**Text excerpt**
+---+
40 Years of Sugar Surfing

What the Waves Taught Me

I was nineteen when they told me the number was seven-point-five. High but I was young and I laughed it off.

Doctor handed me a diet sheet. White paper, tiny print, lists longer than my patience. I folded it into the glovebox and forgot it was there,

A few years rolled by and my sugar climbed, thirst came back with a vengeance. I remember the night I drank three litres of water and still woke up dry and dying of thirst.

Back at the clinic: “Metformin,” he said. Small pill, twice a day.

It worked—for a season then the dose doubled, tripled, until I swallowed the max without blinking.

Next came Glyburide, again the staircase: low, mid, high, max and still, the tide rose higher. Eventually the doctor looked straight at me.

“You’re out of pills. Time for insulin.”
+---+
**Task requirements**
1) In the diabetes essay, why does the doctor tell the writer it is time for insulin? Answer in one to three sentences.
2) Say whether each statement agrees with the diabetes essay. Answer yes or no, and quote the words from the essay that decide it.
(a) The writer was nineteen when first told the number seven-point-five.
(b) The writer followed the doctor's diet sheet closely.
(c) Metformin was given as a small pill taken once a day.
3) Continue the diabetes essay from the doctor's last line.
+---+
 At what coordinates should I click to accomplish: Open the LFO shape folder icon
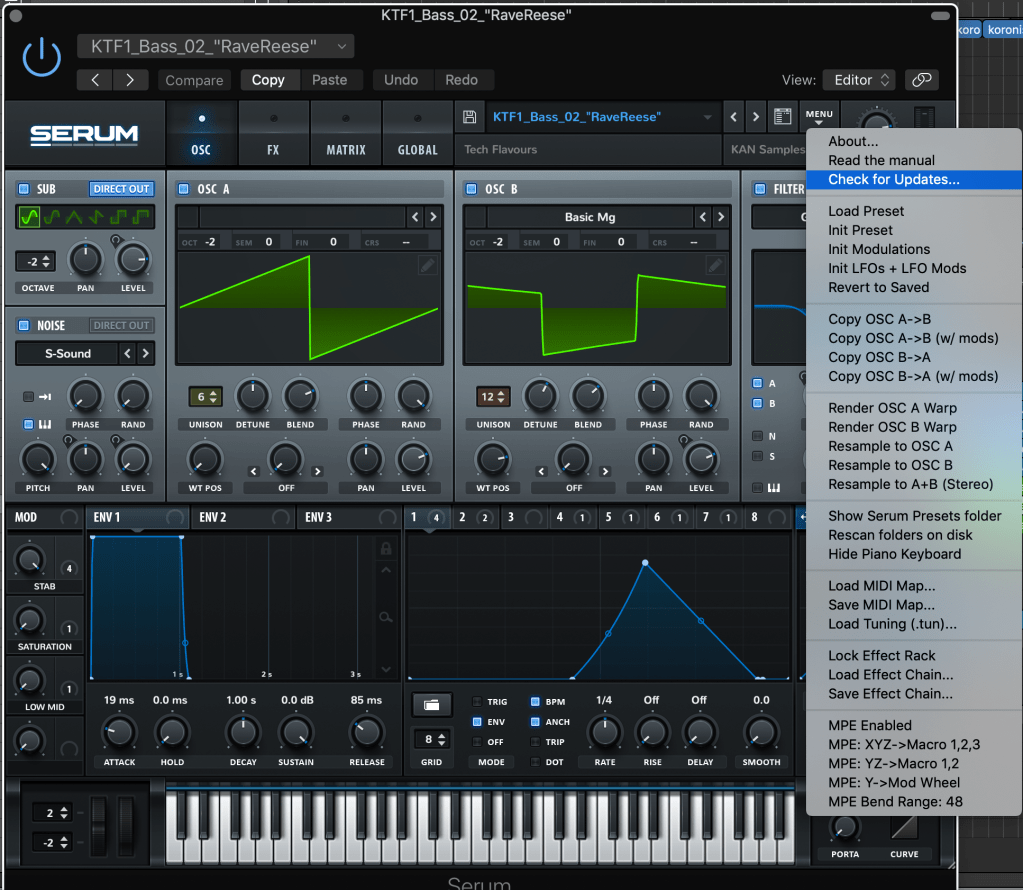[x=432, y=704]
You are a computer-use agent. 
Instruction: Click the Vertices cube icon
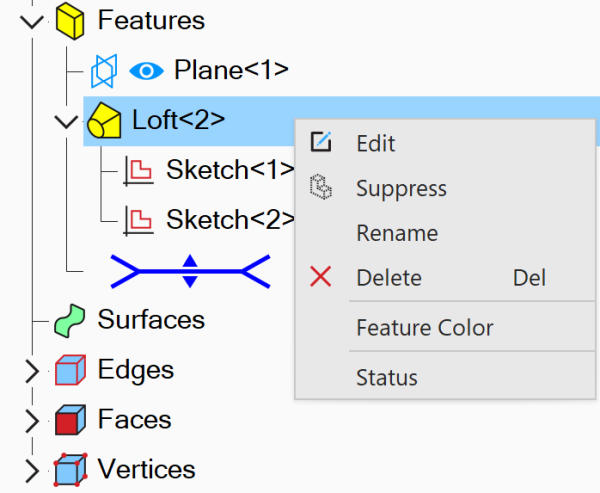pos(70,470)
+---+
**Answers to the problems**
1) The writer had already taken the maximum dose of Metformin, then worked up through the Glyburide doses to the maximum, and the sugar still kept rising. With no pill options left, the doctor said, "You're out of pills. Time for insulin."

2)
(a) Yes: "I was nineteen when they told me the number was seven-point-five."
(b) No: "I folded it into the glovebox and forgot it was there"
(c) No: "Small pill, twice a day."

3)
I heard needles for life and having a fear of needles made it much worse.

I nodded like I was brave but first injection shook my hand. I counted to three and inserted the needle and hit a nerve I swore, then did tried again.

Now it’s muscle memory. Pinch, slide, breathe. Forty years later, I still prick, still jab, still check.

The board looks different: cracked, patched, longer.

But it floats.

Lesson?

Take the diagnosis seriously the first time if you don’t, every wave you ride is the one you could’ve avoided.